Opinião

Perfil

Em fevereiro do ano passado, o XV de Piracicaba demitiu Claudinho Batista e o presidente Rodrigo Boaventura, na única situação em que manteve sintonia com o então vice, Renato Bonfíglio, disse que o perfil do substituto deveria ser estilo ‘murro na mesa’. O final da história, nós sabemos: veio Narciso, cujo perfil está longe de cumprir o anunciado, o XV de Piracicaba não reagiu e caiu para a Série A2 do Campeonato Paulista. Narciso abandonou o barco antes de afundar; Luiz Carlos Ferreira, pasmem, dirigiu a equipe rebaixada em Itápolis.
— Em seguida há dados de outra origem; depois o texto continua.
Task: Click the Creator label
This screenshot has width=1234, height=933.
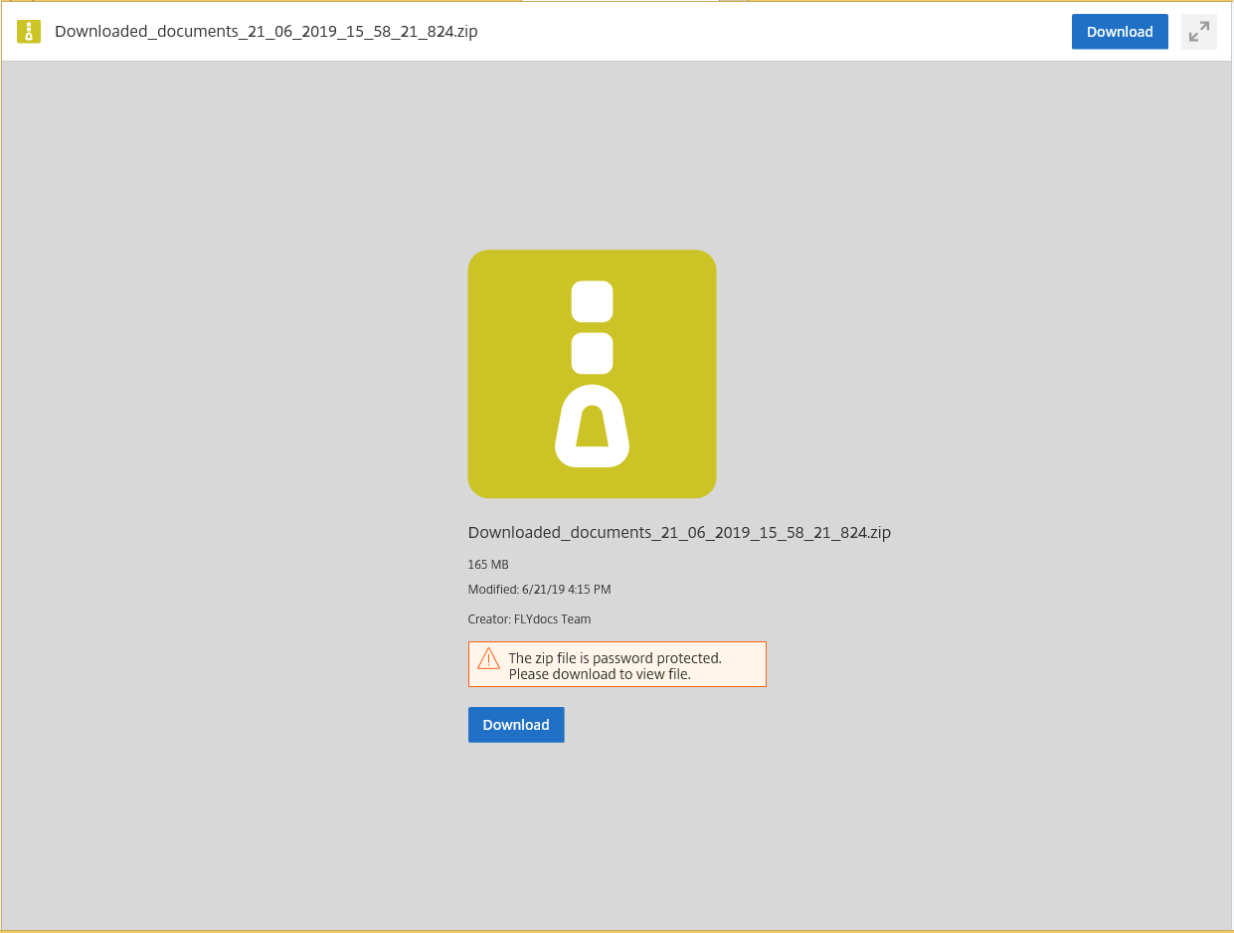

A queda derrubou Boaventura e Bonfíglio, e trouxe de volta Celso Christofoletti, acompanhado de Ricardo Moura. O futebol, porém, ficou ao cargo de Beto Souza, gestor de futebol contratado para profissionalizar o departamento. O currículo de Beto Souza é curioso: após quase duas décadas de Corinthians, em papel secundário, não de protagonista, o gestor deixou o Parque São Jorge para rodar o interior na condição de homem forte do futebol. Desde então, é uma no cravo e outra na ferradura: acessos, títulos e rebaixamentos quase intercalados.

Beto Souza não foi o maior responsável pelo título da Copa Paulista conquistado pelo XV de Piracicaba e não é o maior responsável pela crise atual. Assim como Marlon não foi o maior culpado pela queda em 2016. A maior parcela recai sobre a diretoria, para bem e para mal. Ao efetivar Ronaldo Guiaro da noite para o dia, precipitadamente, a direção atual repetiu o erro da anterior. Claramente, ele não tem o perfil desejado: não é experiente para o cargo e não conhece a divisão. Nenhum treinador que negociou com o XV após a saída de Cléber Gaúcho tem perfil parecido com o de Guiaro.

Na terra do politicamente correto, é obrigatório explicar que Ronaldo Guiaro é bem intencionado, honesto e conhece futebol, mas não me parece ser o nome ideal para o momento. As entrevistas servem de argumento para apontar a imaturidade, que, convenhamos, é natural. O elenco precisa de uma liderança, pelo menos é o que deixa transparecer. Mas, como disse o próprio Ronaldo Guiaro, o segredo para conseguir algo é o trabalho. E quem garante que não vai conseguir? Em 2010, brigando contra o rebaixamento para a quarta divisão, o XV efetivou o inexperiente Moisés Egert, que tinha características parecidas com Guiaro. Deu no que deu. Cara ou não, a diretoria sabe que vai pagar a conta. O risco é iminente.